Some politicians support a recent proposal popularly known as “three strikes and you’re out.” In one form, anyone convicted of three felonies (or three violent felonies or three felonies of the same kind) would receive a sentence of life in prison without chance of parole. Would act utilitarians support this proposal? Would rule utilitarians? Would you? Why or why not?

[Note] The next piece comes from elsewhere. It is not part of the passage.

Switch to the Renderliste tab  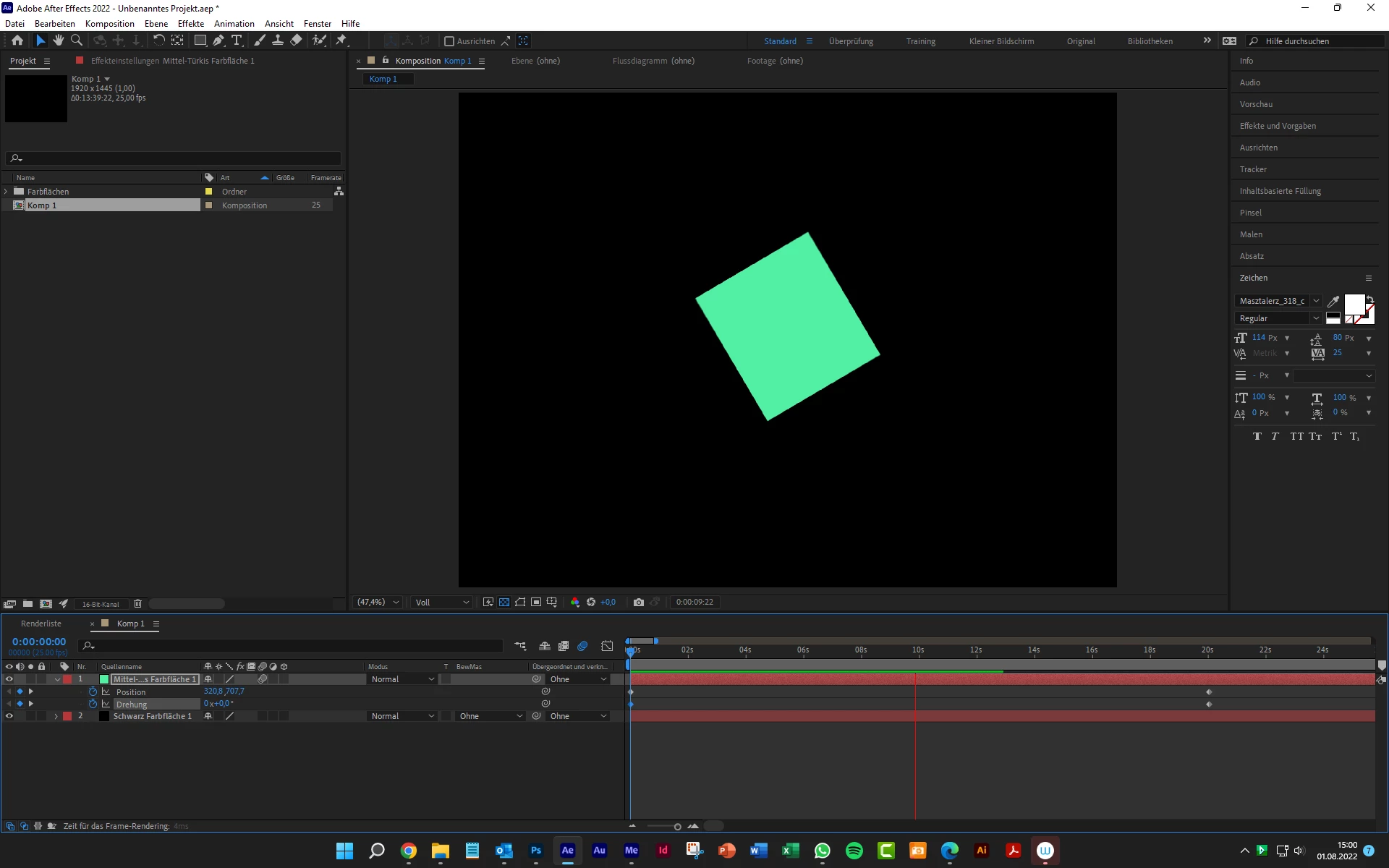point(41,624)
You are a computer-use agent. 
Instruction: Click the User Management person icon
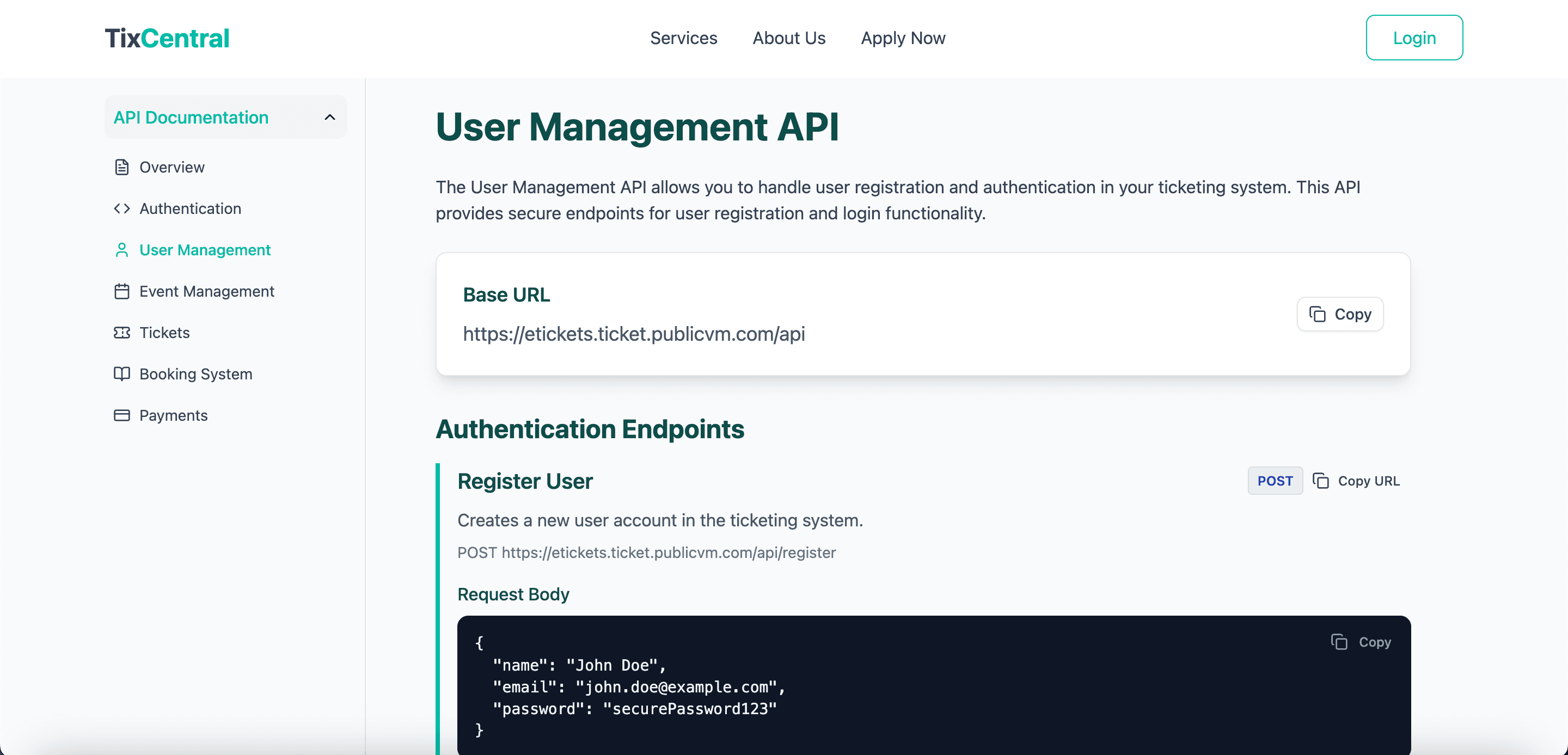(121, 249)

Act and rule utilitarians alike would likely see the “three strikes and you’re out” proposal as increasing overall utility and therefore support it. Anyone convicted of three felonies is likely to commit more. Therefore, there would seem to be greater overall utility in sentencing him to life in prison without a chance of parole, thereby eliminating the threat to society that he poses. Furthermore, both act and rule utilitarians would agree that the threat of life imprisonment without the chance of parole serves as a deterrent to those who have already committed two felonies. Sentencing anyone convicted of three felonies to life in prison without the chance of parole sends a clear message to anyone who has already committed two felonies that he had better rehabilitate. Act and rule utilitarians alike would also agree that whether the result of this threat is the rehabilitation of the felon after two felonies or life imprisonment after three, overall utility would increase, as the threat to society the felon poses is eliminated either way. However, this general assessment of the act and rule utilitarian approach to dealing with punishment overlooks the possibility of rehabilitation.

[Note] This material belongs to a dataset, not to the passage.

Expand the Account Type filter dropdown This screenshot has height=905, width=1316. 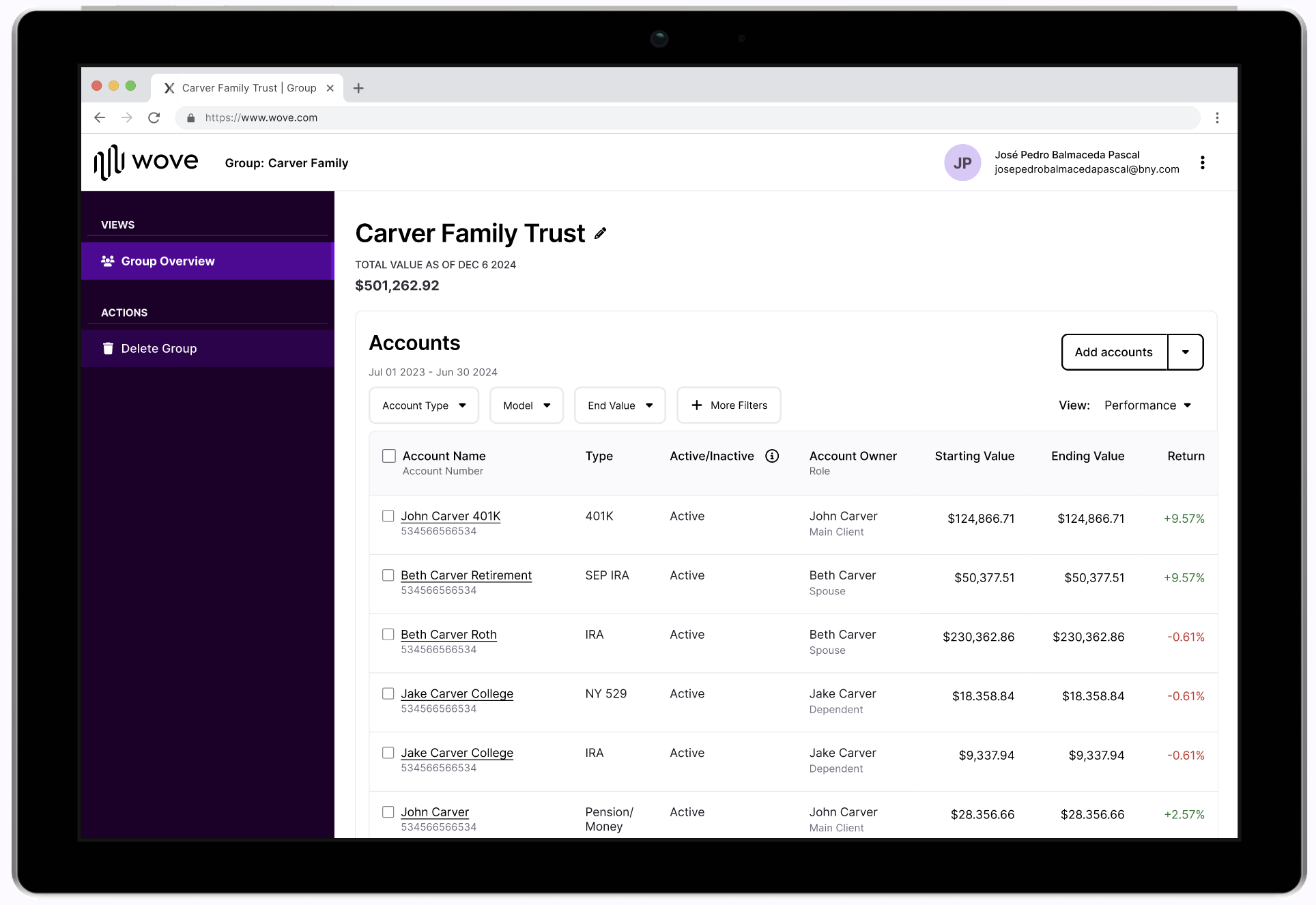tap(424, 405)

I would not support the “three strikes and you’re out” proposal because I believe there is a possibility of rehabilitation. I would agree with harsher penalties for repeat felons, but not to the extent that there is no possibility for parole. In fact, I believe there is a utilitarian case for not supporting the “three strikes and you’re out” proposal: If there is any possibility of rehabilitation, there is greater utility in paroling rehabilitated felons than in keeping them imprisoned since the cost of their life imprisonment without any possibility of parole decreases overall utility.